You’ve probably seen the emails or social media calls to action asking you to send a letter/fax/email to someone, either supporting or opposing a proposed law or other decision. Maybe you’ve even dropped a letter in a mailbox, or faxed, or clicked "send."

Do you ever wonder what happens to those missives? Does anybody actually read them?

It turns out that the feds do, at least some of the time.

A couple of weeks ago I spoke with Keith Dane, Director for Equine Protection at the Humane Society of the United States, about the organization’s undercover investigation of abuse at the stable of a prominent trainer of Tennessee Walking Horses. Self-regulation of the Walking Horse industry isn’t working, Dane said, and he suggested that the federal government assume full responsibility for inspection of animals and enforcement of the Horse Protection Act ("HPA").

Having the feds step in and take over might be a pipe dream, and even if realized might not be the best answer. Federal regulation of the Walking Horse industry, or any industry, comes with its own set of problems.

The United States Department of Agriculture doesn’t appear ready to take on full responsibility for regulating the Walking Horse industry, at least not yet. The USDA has taken an important step toward more effective enforcement of the HPA, however, by adopting a rule that should make things more consistent—and maybe more effective. The rule, which takes effect on July 9, requires uniform, minimum penalties for violation of the HPA rather than leaving the assessment of penalties to the discretion of individual organizations or associations.

Beyond the Press Release

The official summary of the final rule takes up about eight lines, the press release a few paragraphs. The final rule itself, which amends Section 9 of the Code of Federal Regulations, Part 11, is five pages long, but it takes 45 pages of heavy going to get there. The Supplementary Information that fills the substantial gap between the summary and the rule is a review of the comments—and the official comments about the comments—received by the USDA from May 27, 2011 (when the proposed rule was published in the Federal Register) through July 26, 2011.

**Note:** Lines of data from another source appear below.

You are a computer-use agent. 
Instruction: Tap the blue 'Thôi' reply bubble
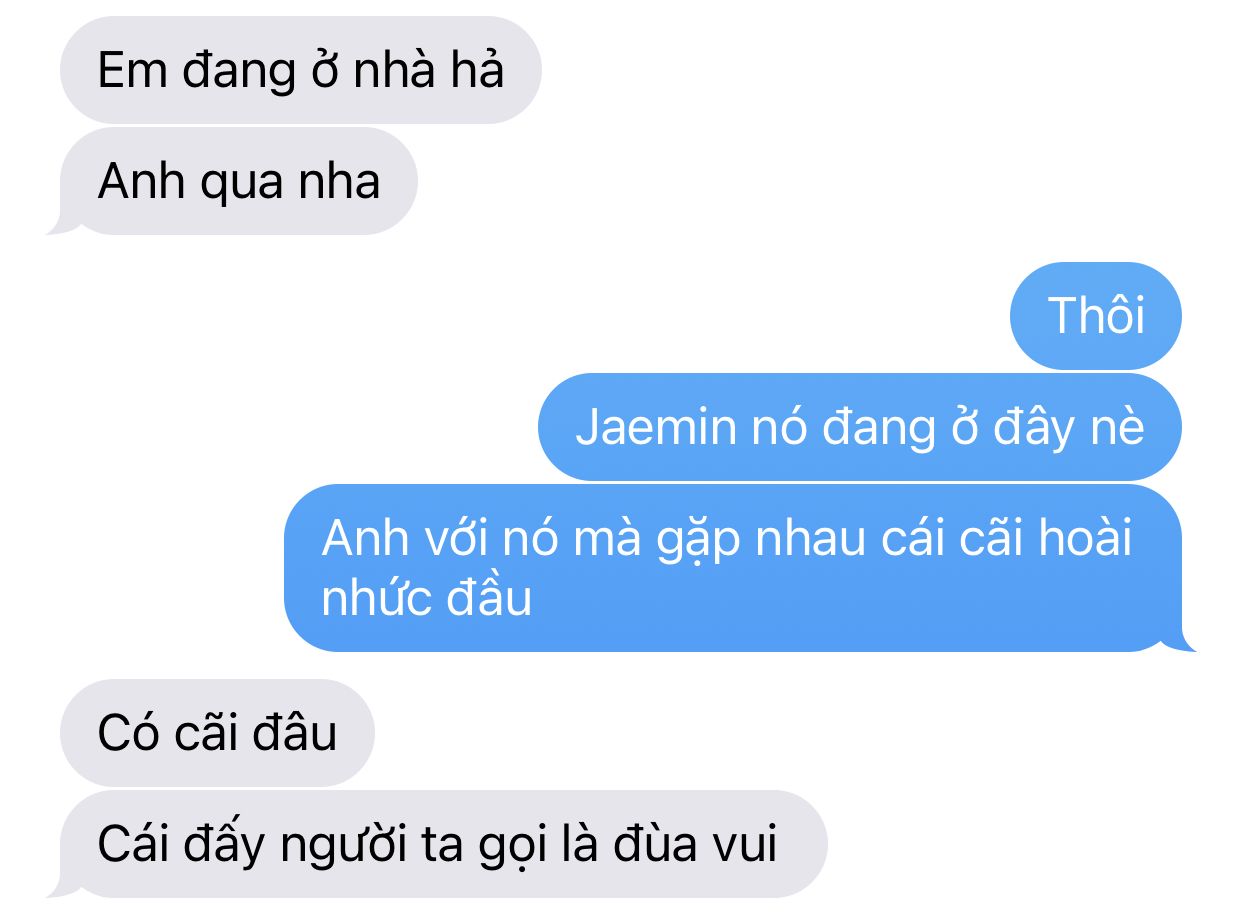[1096, 316]
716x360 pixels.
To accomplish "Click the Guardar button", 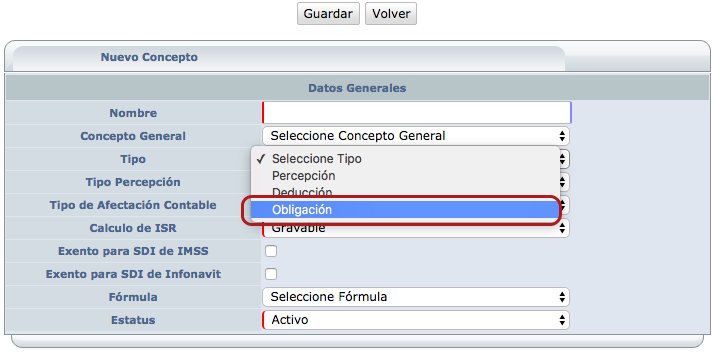I will pos(328,14).
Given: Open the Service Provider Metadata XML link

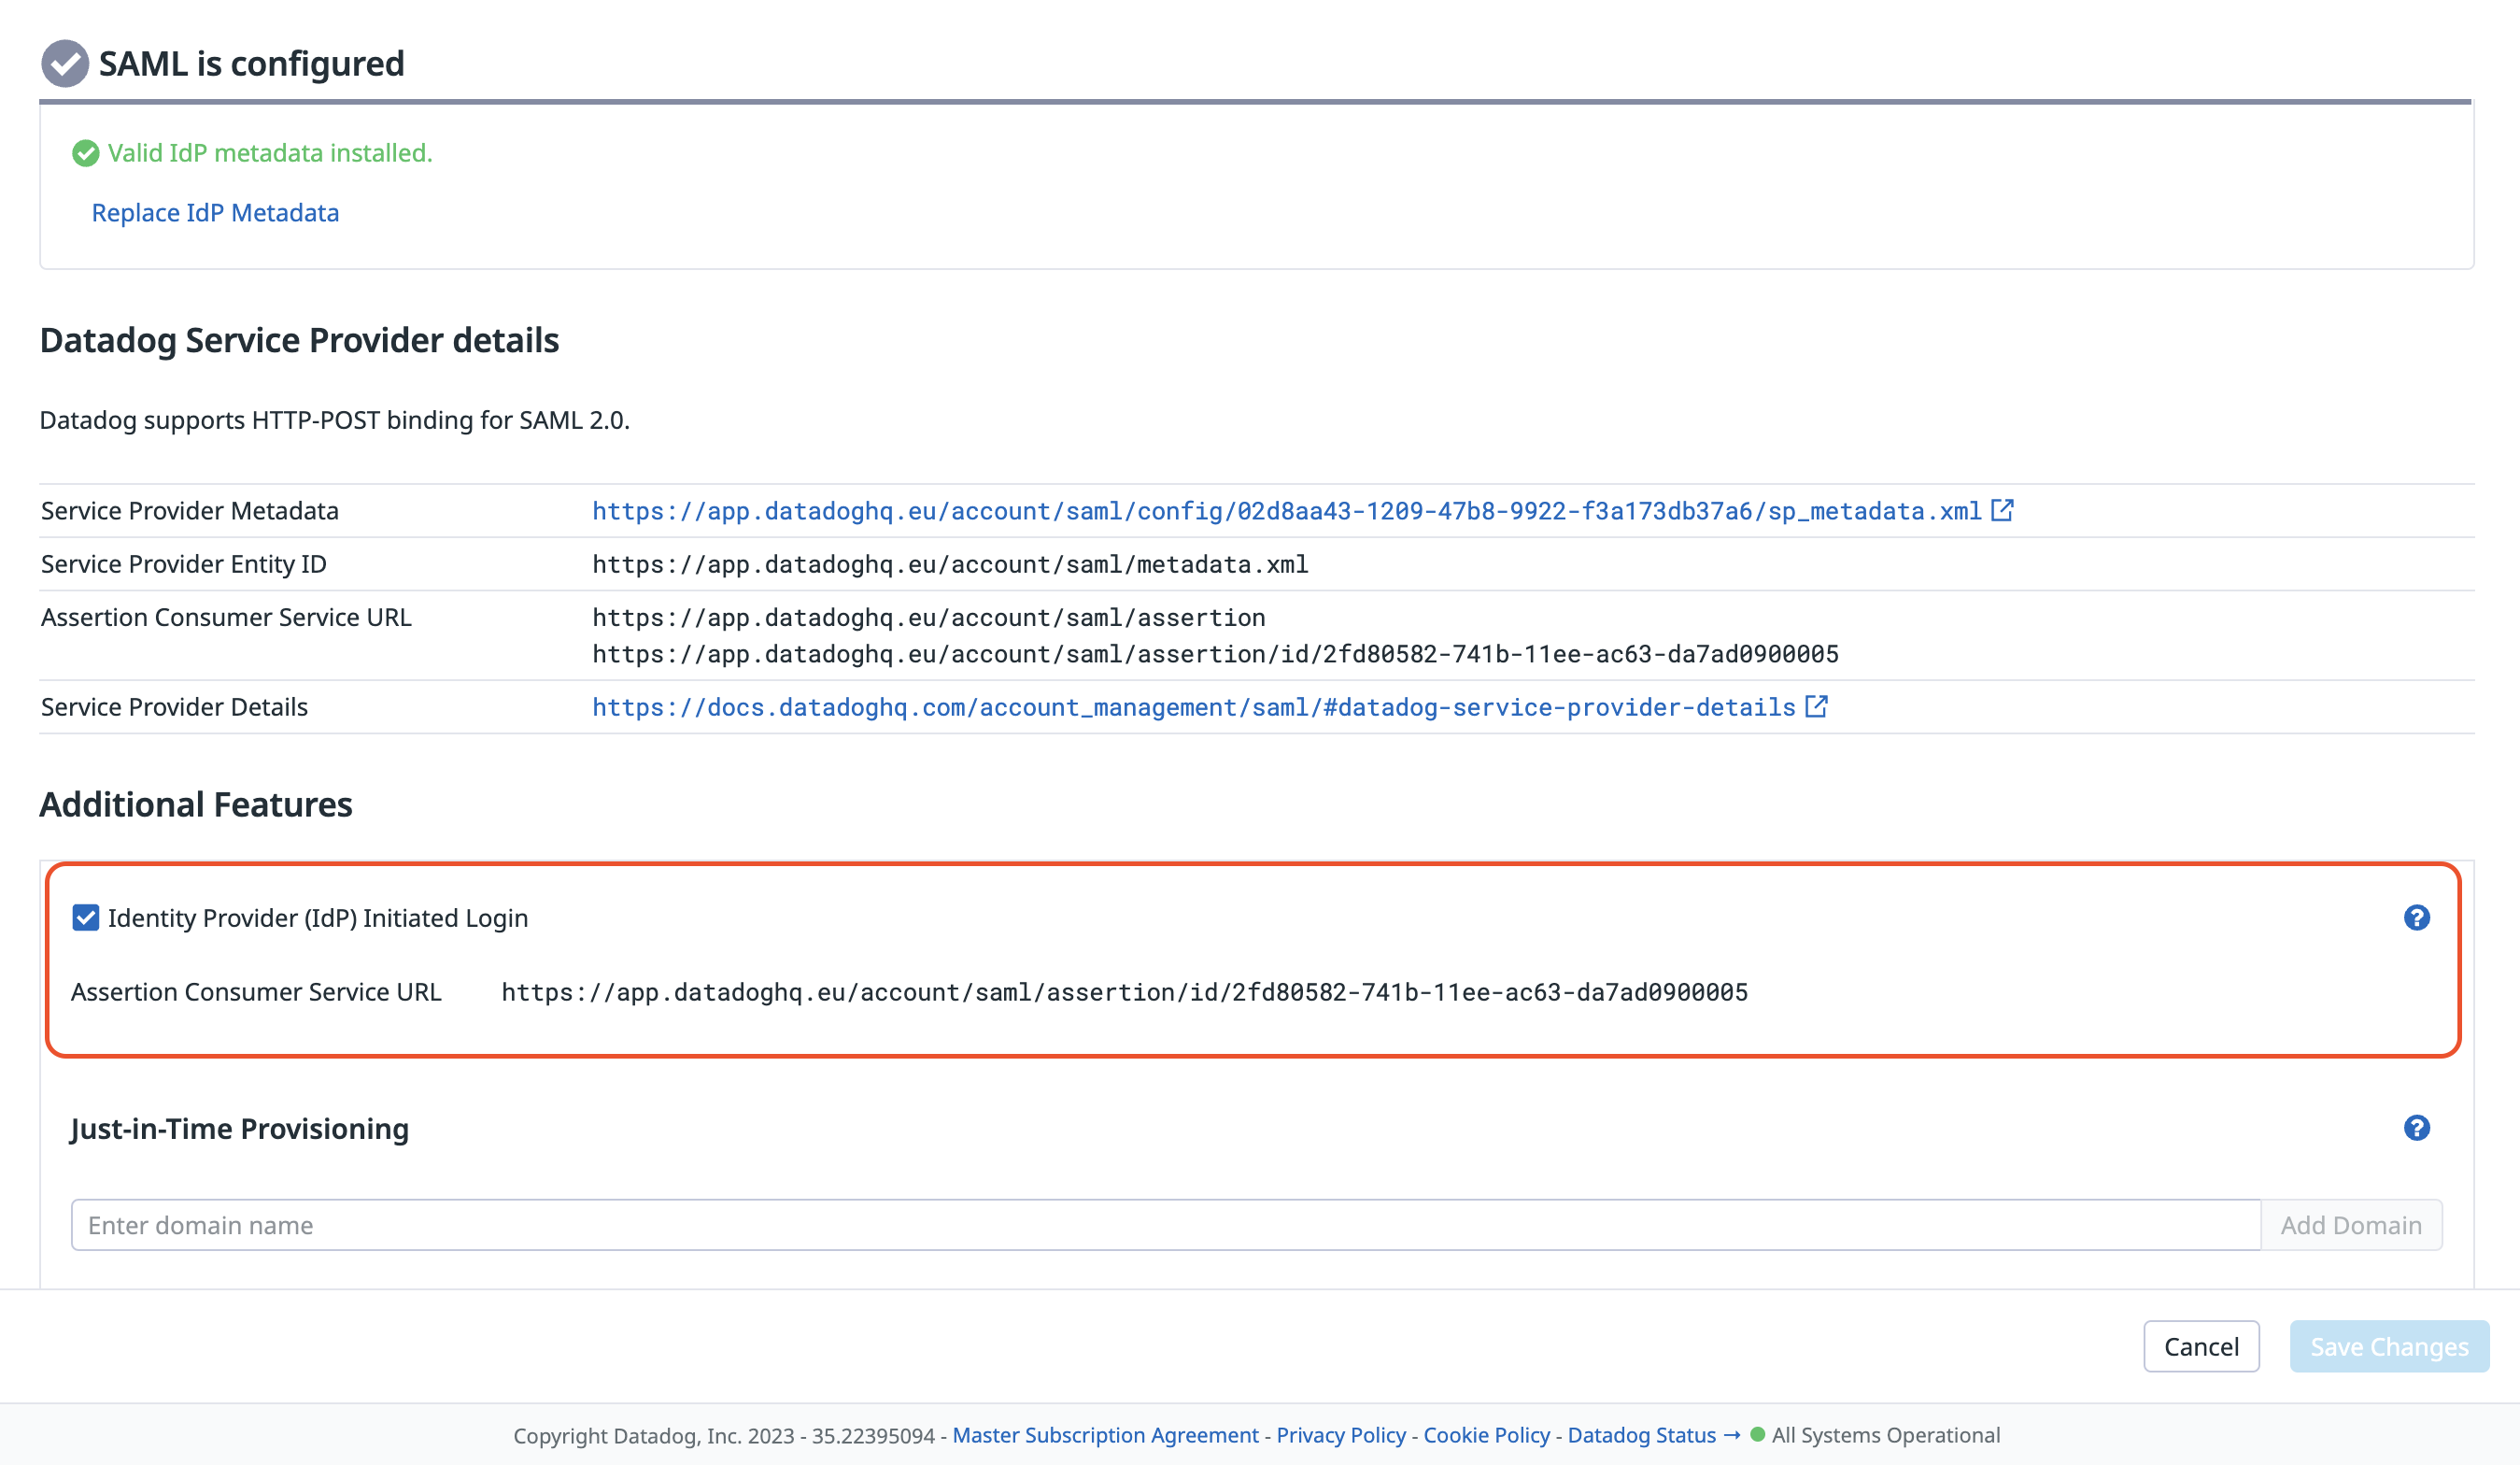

Support for the proposed rule was overwhelming—and generic. Of the 28,249 comments received during the 60-day comment period, at least 27,349 (about 97 per cent) supported the rule. These comments, according to USDA, were "substantively identical form letters submitted by individuals who commented through an animal welfare advocacy group." A stack of paper 27,000-plus pages high is impressive in size but almost certainly mostly unread if page #1 is identical to page # 27,349.

The quick lesson from these numbers is this: if you’d like someone to actually read your comments rather than just count them, an individual letter or email probably is better.

The USDA divided the more-specific comments, most of which opposed the new rule, into 18 categories and discussed them separately. These comments included:

●The current system of self-regulation is working (no, it isn’t);

●The USDA lacks the statutory authority to require that private organizations impose minimum penalties for HPA violations (yes, it does);

●Penalties without due process of law is unconstitutional (the new rule mandates an appeals process);

●Mandatory penalties should be based on objective scientific evidence that a horse actually is sore rather than someone's opinion (the USDA welcomes more scientific studies but is satisfied that digital palpation is reliable);

●More effective enforcement would encourage exhibitors to take sored horses to "unaffiliated" shows without inspectors (the USDA already shows up at some unaffiliated shows and plans to attend more);

●It’s unfair to penalize multiple parties, such as the owner, trainer, and rider, for the same violation (the USDA revised the wording of the final rule to clarify that the mandatory penalties apply to anyone "responsible" for showing or auctioning a sored horse, thus casting a wide net);

●And so on, and so on.

Most bothersome were the commenters who said that the rule was a bad idea because eliminating sored horses would have a significant—and negative—effect on the Walking Horse industry.

The USDA report diplomatically said that it did not expect this to happen because people who do not violate the HPA will not be affected.

My thought is this: if a segment of the horse industry cannot survive without abusing the horses it depends on, then it shouldn’t survive.

Is it necessary—or even possible—to balance the economics of an activity with the welfare of its horses?